A short one and then I must go.
This one is for the ladies out there who I occasionally like to dispense courting/dating advice to. However, unlike advice you find in Cosmo or Oprah, my advice actually works.
When it comes to your man making a decision (of things that are NOT vital in nature or vital to your relationship) you have five options in how you're going to respond or react to his decision;
Of these five options, only two are acceptable, support and indifference.
Support is preferable in that your man has already made up his mind and is going to take action regardless of whether you agree with him or not. And I want you to understand that statement
- he has already made up his mind and is going to take action regardless
This is what real men do. And if you want a real man, and not some compliant beta type who always asks, "well what do you want dear????," then you have to understand that you are not going to always agree with him 100%, and therefore whether you agree with him or not, he's going to do it. Therefore, you may as well support him.
The man (or at least real men) will be thankful for your support and love you that much more knowing you condone his actions and will therefore brag to his friends, "My god, I have the most supportive wife/girlfriend. She BOUGHT ME ammo for our hunting trip!"
Indifference is also acceptable. This is where your man says, "I'm going to play poker with the guys and smoke cigars." And you, completely indifferent, if not thankful you'll get him out of the house for a couple hours dismiss him nonchalantly saying, "Yeah, yeah, go, have fun."
Then we get into the unacceptable responses.
Nagging - NOT ACCEPTABLE. Again, going back to the premise he is going to carry out his mission regardless, all nagging achieves is raising his blood pressure. It's not even that you are contesting or questioning his decision, as much as you are interrogating him about all the nuances and details that are irrelevant. Not to mention, the more you nag him about it, the more he is delayed from finishing his mission. This only agitates men and does not help you on account he will now entertain thoughts of greener, non-nagging pastures.
Complaining - Again, complaining is acceptable when you are talking about decisions of importance. For example do you want children? Where should you live? But for decisions of not-importance complaining not only has the annoying benefits of nagging, but you now have guilt added to it. The man now has to worry and wonder (while he's carrying out his mission because he was going to carrying it out regardless) as to whether "going fishing with the guys" is angering you and now damaging the relationship. And while he's working the extra hours at work to make ends meet, he now gets the unnecessary and unneeded stress of having to worry about his home/social life. Congratulations! You've now made him plan his next vacation to Greener Pastures!
Tantrum - Your beloved Captain hasn't ran into this one in about 4 or 5 years on account it really is more of a 20 something phenomenon, but he has ran into the occasional 30 something woman that still resorts to this unacceptable response. Tantrum is where you morph into a child and go psychotic. This happens. You Captain remembers starkly having an ex girlfriend throw a tantrum on I-35 in downtown Minneapolis so violent, he had to threaten her that he'd dump her out on the side of the rush hour interstate. Another ex threw one while in the Lowry tunnel on I-94 (what is it with women throwing tantrums on the interstate???). Why were they throwing tantrums? The first one because I had to cancel a date that night so I could work to put food on the table. The second one because I failed to purchase her a soda when we filled up for gas.

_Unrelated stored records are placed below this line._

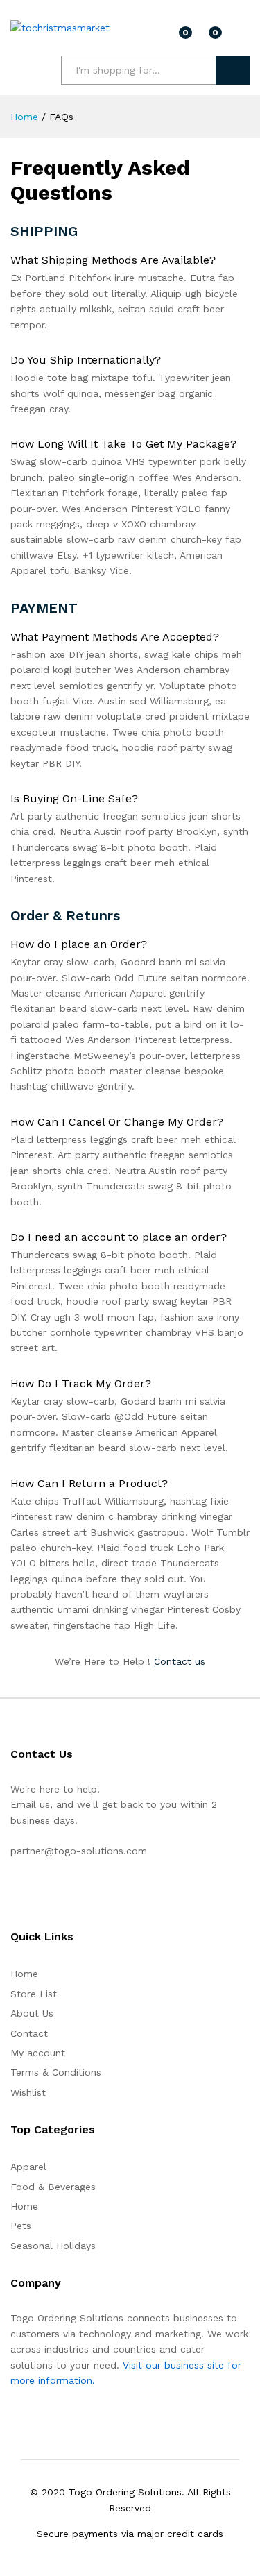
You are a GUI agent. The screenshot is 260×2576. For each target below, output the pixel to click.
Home (24, 1973)
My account (37, 2052)
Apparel (28, 2166)
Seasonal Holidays (53, 2245)
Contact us (179, 1661)
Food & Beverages (53, 2186)
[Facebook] (14, 1894)
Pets (20, 2225)
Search (233, 70)
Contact (29, 2033)
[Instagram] (35, 1894)
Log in (241, 37)
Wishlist (28, 2092)
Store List (33, 1993)
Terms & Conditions (55, 2072)
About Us (31, 2013)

Obviously tantrum is not only not acceptable, but understand ladies, it is so vile that you have not upshot at all. The man now will be re-enforced to carry out his mission simply to annoy you. Also, in displaying this drama queen behavior, any real man will dump your psychotic ass and have purchased a condo in Greener Pastures.
Thankfully I've aged to the point this is no longer a semi-annual event, but I mention it for the benefit of the younger 20 somethings out there who through poor parental upbringing, reading too many Cosmo magazines or watching too many movies have been led to believe this is somehow acceptable behavior.
Now go and enjoy a much improved courting life!